Materials and Methods

HEK cells and yeast culture and protein extraction

HEK293 cells were cultivated in Dulbecco's Modified Eagle Medium (DMEM [Invitrogen]) supplemented with 10% fetal bovine serum with 2 mM Glutamine and 0.9 g/L glucose. Isotopically labeled HEK293 cells were grown in DMEM supplemented with dialyzed fetal bovine serum and L-13C615N4-arginine (Arg10) and L-13C615N4-lysine (Lys8) replacing the natural amino acids. Heavy cells were cultured in the Stable Isotope Labeling by Amino acids in Cell culture (SILAC) medium approximately for seven generation to reach complete labeling. Confluent cultures were trypsinized and 1×106 cells were pelleted by centrifugation.

Heavy and light cells pellets were mixed and lysed in urea buffer (8 M Urea, 100 mM Tris·HCl, pH 8.3) and briefly sonicated. Cell debris was removed by centrifugation (14000g, 5 min). Protein concentration was then measured by Bradford colorimetric assay [20].

Yeast strain FY-4 was cultivated in standard yeast Synthetic Defined (SD) medium (Sigma), cells were filtered on nylon membrane (1μm pore size, 3M) and cells were disrupted using a CryoMill device (Retsch). Proteins were resolved using urea containing buffer.

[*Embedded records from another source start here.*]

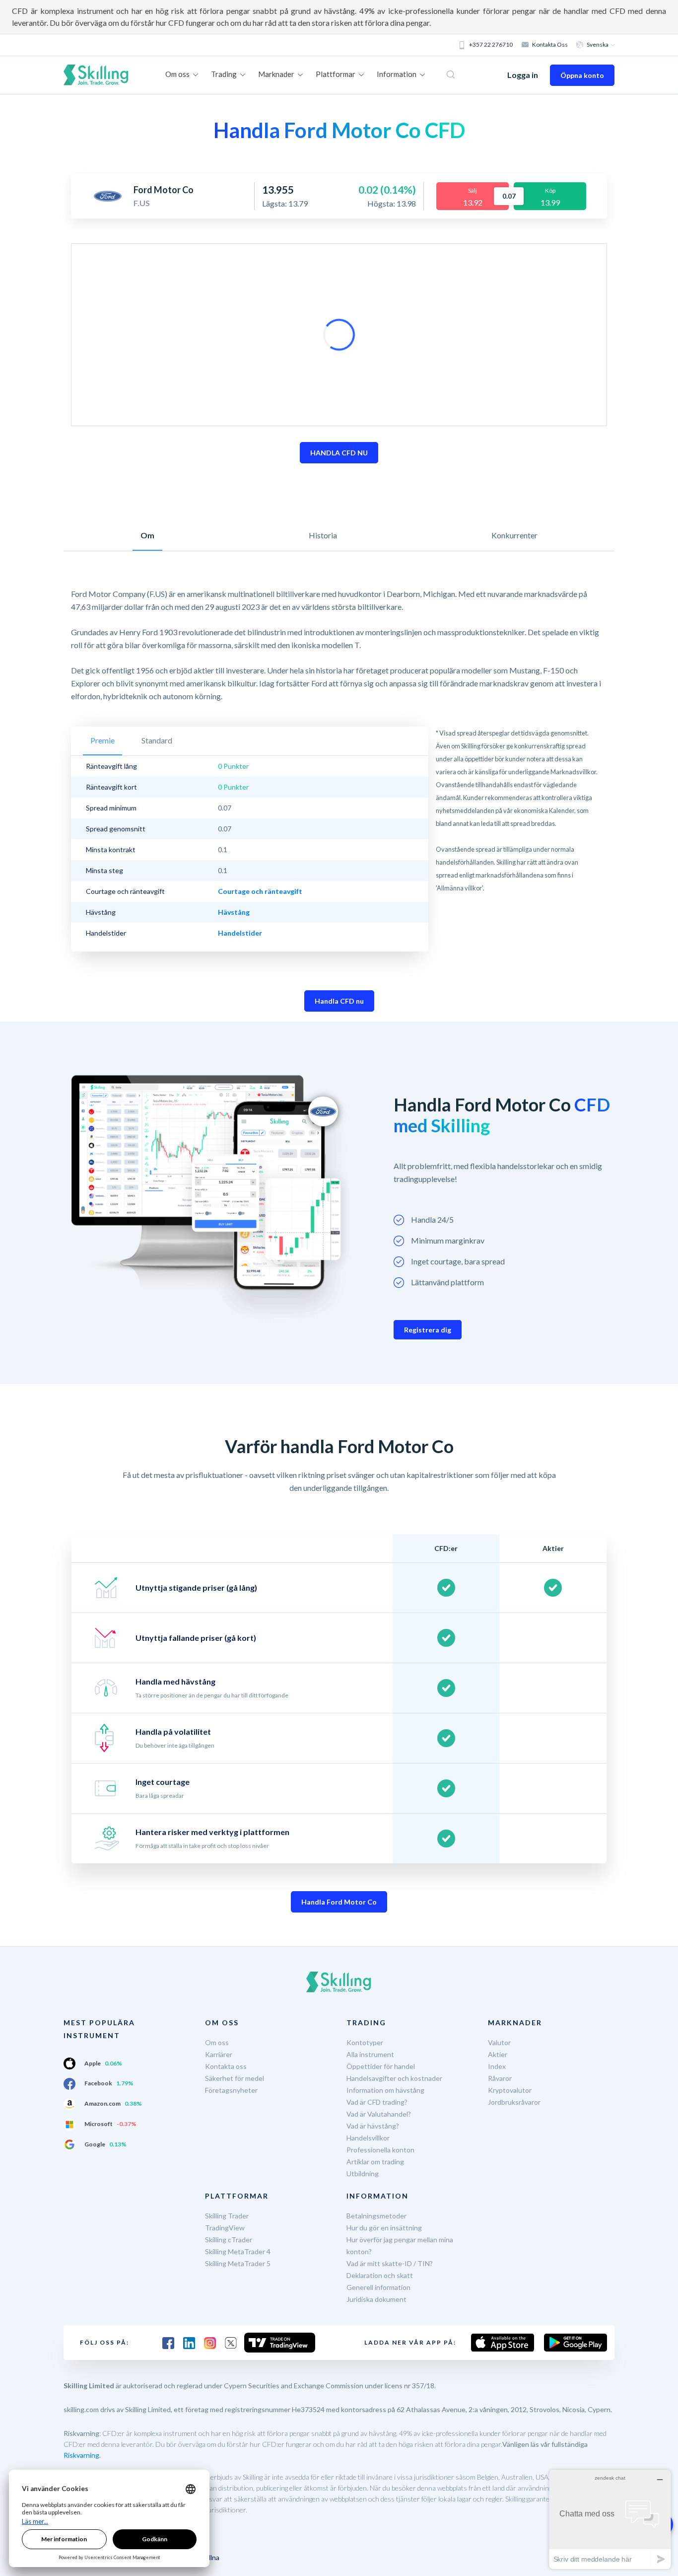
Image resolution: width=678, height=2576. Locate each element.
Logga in (522, 74)
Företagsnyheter (231, 2090)
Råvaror (500, 2078)
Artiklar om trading (375, 2161)
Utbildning (362, 2173)
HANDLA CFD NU (339, 452)
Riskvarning (81, 2455)
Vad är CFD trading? (376, 2102)
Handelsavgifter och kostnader (394, 2078)
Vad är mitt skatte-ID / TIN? (389, 2263)
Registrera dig (427, 1329)
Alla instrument (370, 2054)
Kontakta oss (550, 44)
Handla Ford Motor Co (339, 1902)
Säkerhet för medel (234, 2078)
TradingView (225, 2227)
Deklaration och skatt (379, 2275)
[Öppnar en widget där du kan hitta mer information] (610, 2519)
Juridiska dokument (376, 2299)
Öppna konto (582, 75)
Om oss (217, 2042)
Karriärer (218, 2054)
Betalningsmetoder (376, 2215)
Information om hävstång (385, 2090)
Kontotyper (364, 2042)
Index (497, 2066)
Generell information (378, 2287)
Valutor (499, 2042)
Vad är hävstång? (372, 2126)
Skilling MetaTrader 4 (238, 2251)
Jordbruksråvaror (514, 2102)
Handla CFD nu (339, 1001)
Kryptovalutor (510, 2090)
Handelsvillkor (368, 2138)
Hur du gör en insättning (384, 2227)
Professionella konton (380, 2149)
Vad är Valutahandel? (378, 2114)
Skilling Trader (227, 2215)
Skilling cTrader (228, 2239)
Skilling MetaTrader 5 (238, 2263)
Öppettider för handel (380, 2066)
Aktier (497, 2054)
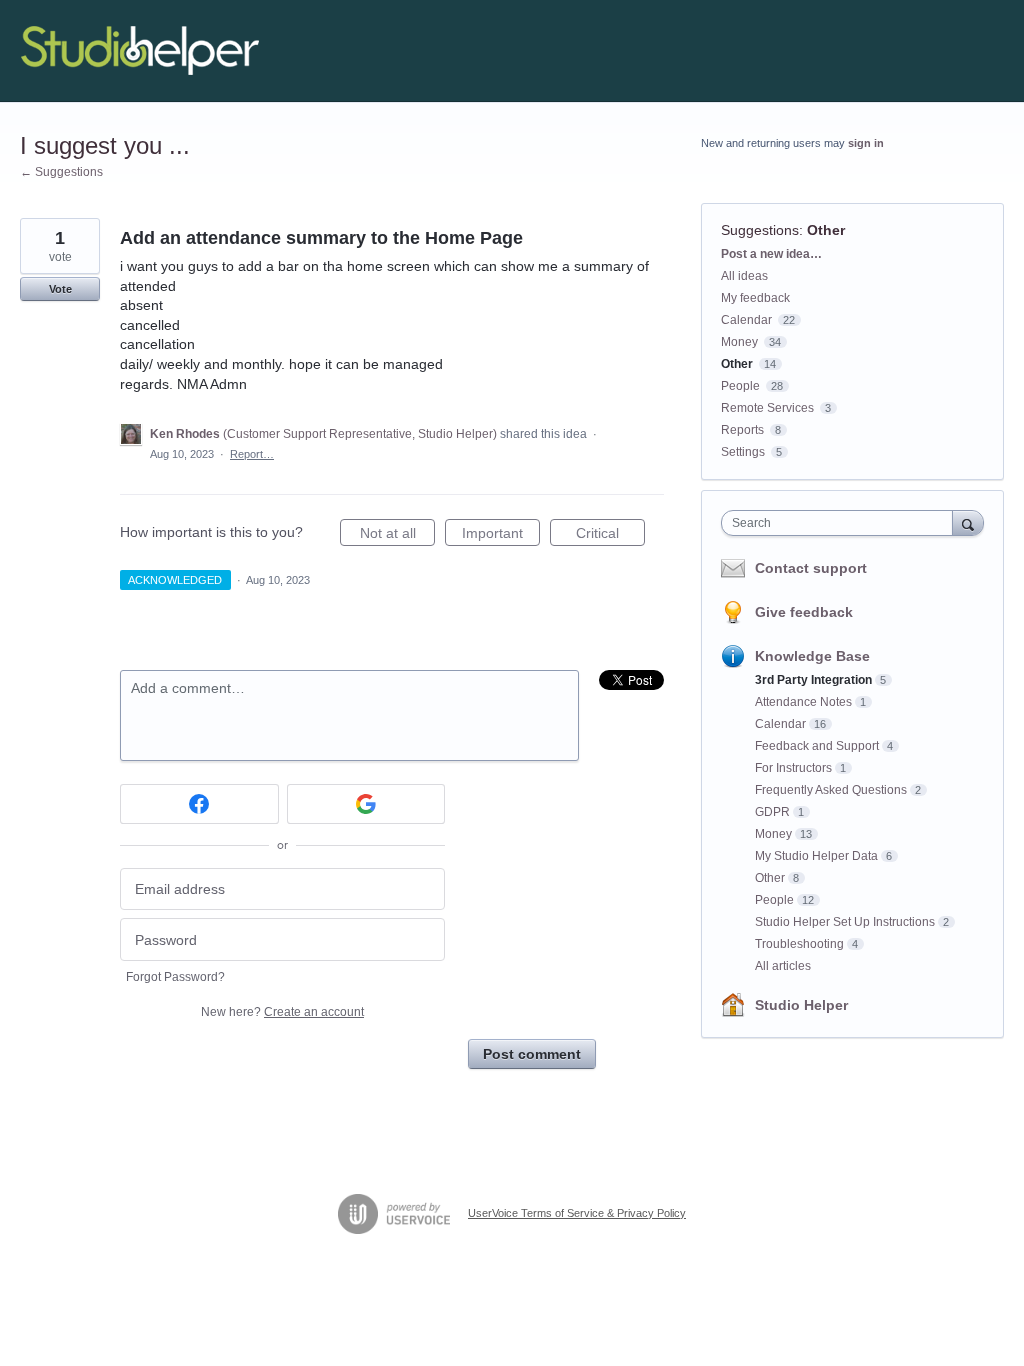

Protein concentration was then measured by Bradford colorimetric assay [20] before enzymatic digestion

In-solution digestion

Disulfide bridges were then reduced in dithiothreitol (DTT) 2mM for 30 minutes at 25°C and successively free cysteines were alkylated in 11 mM iodoacetamide for 20 minutes at room temperature in the darkness. LysC digestion was performed by adding LysC (Wako) in a ratio 1:40 (w/w) to the sample and incubating it for 18 hours under gentle shaking at 30°C. After LysC digestion, the samples were diluted 3 times with 50 mM ammonium bicarbonate solution, 7 μL of immobilized trypsin (Applied Biosystems) were added and samples were incubated 4 hours under rotation at 30°C. Digestion was stopped by acidification with 10 μL of trifluoroacetic acid and removal of trypsin beads by centrifugation.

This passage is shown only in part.